Dec 09, 2025
- Security is emerging as a decisive competitive factor across the Americas as ICAO standards tighten, CT screening and automated detection become mainstream, and cyber integrity gains equal importance to physical screening.
- The US is driving the pace with expanded CT adoption and a risk-based, multi-layered model, Canada is modernising steadily to align with US expectations, while Latin America shows strong potential but uneven capability, with major hubs investing and smaller airports constrained by legacy systems.
- The critical frontier is digital chain-of-custody: operators that integrate secure data flows with advanced screening will move freight faster and attract high-value e-commerce and pharma cargo, while those that lag risk congestion, compliance penalties, and loss of market share.

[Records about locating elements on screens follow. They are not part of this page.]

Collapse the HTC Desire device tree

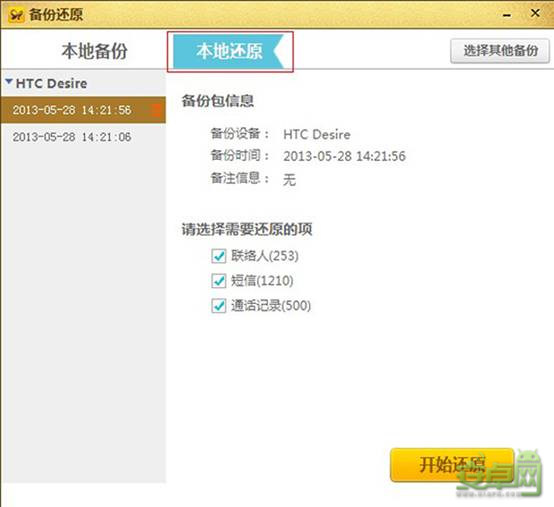[9, 82]
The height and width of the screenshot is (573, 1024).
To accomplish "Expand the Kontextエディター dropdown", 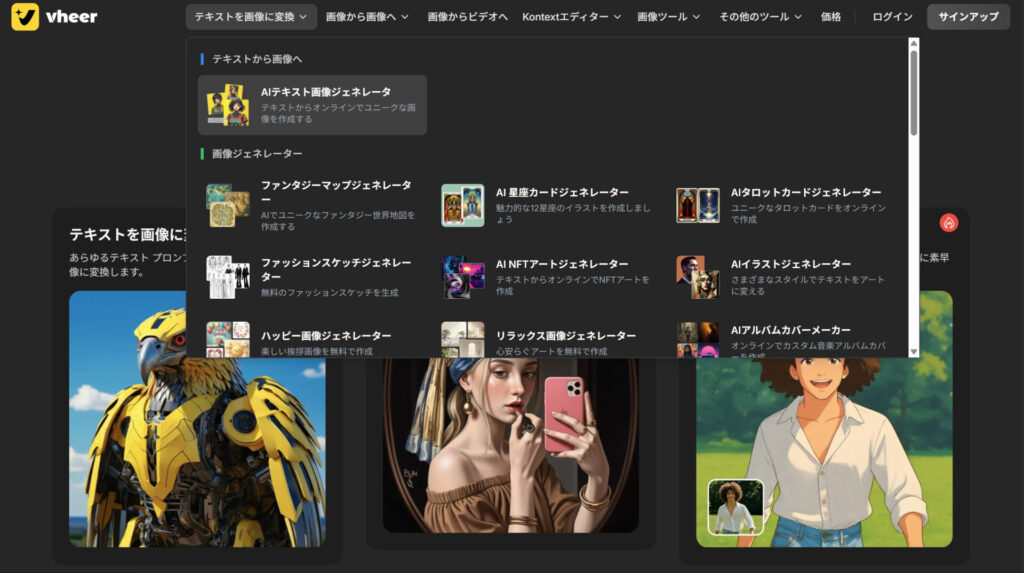I will click(571, 17).
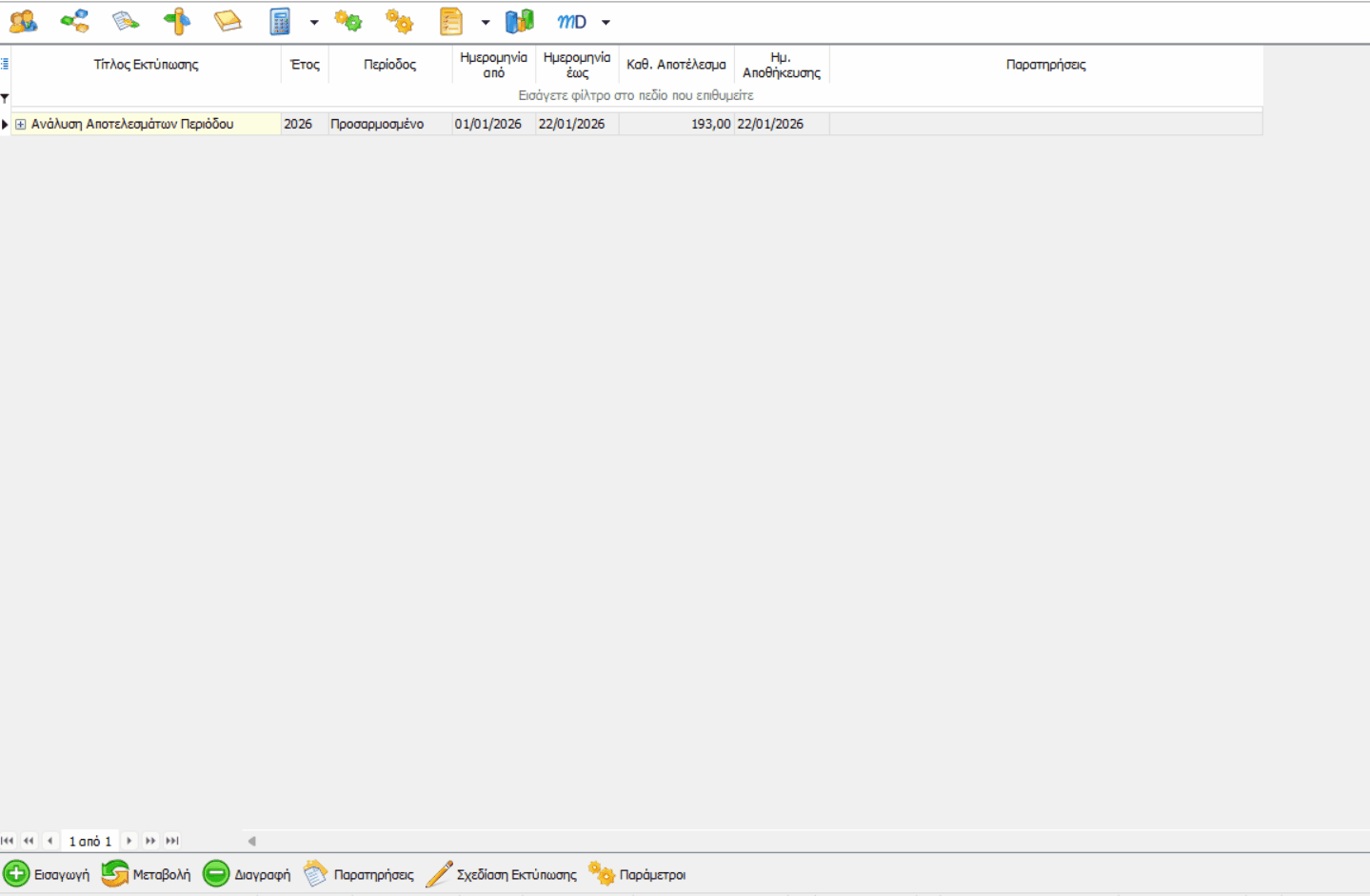Image resolution: width=1370 pixels, height=896 pixels.
Task: Click the Εισαγωγή button
Action: [47, 874]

Airfreight has never been short on big themes—green fuels, automation, cross-border e-commerce—but as we look ahead to 2026, one issue is quietly creeping into the spotlight: security. Not so much the procedural kind, but a rapidly evolving mix of regulation, technology, and digital integrity that will define which airports and handlers gain a competitive edge across the Americas.
Globally, regulators are tightening standards, the Civil Aviation Organization (ICAO) guidance is getting sharper, and cyber threats are now treated with the same seriousness as physical screening. Yet the Americas tell a nuanced story — the US is accelerating fast, Canada is modernising deliberately, and Latin America sits at a crossroads between high-potential hubs and legacy bottlenecks.
A global shift, with Americas-specific stakes
Screening technologies are maturing quickly. CT scanners, multi-view X-ray, automated detection software, and stronger digital chain-of-custody rules are becoming the industry norm. ICAO’s security manual now emphasises integrated risk management, interoperability, and cyber-resilience.
But the Americas are entering this transition unevenly. The region’s biggest hubs are investing and upgrading, while risk-averse or airports with smaller budgets could get left behind.
The United States sets the pace
The US Transportation Security Administration (TSA) remains the heavyweight shaping security expectations across the hemisphere. TSA mandates that all cargo carried on passenger aircraft must be screened to passenger-equivalent standards, and its Certified Cargo Screening Program (CCSP) extends secure screening beyond the airport perimeter. (TSA)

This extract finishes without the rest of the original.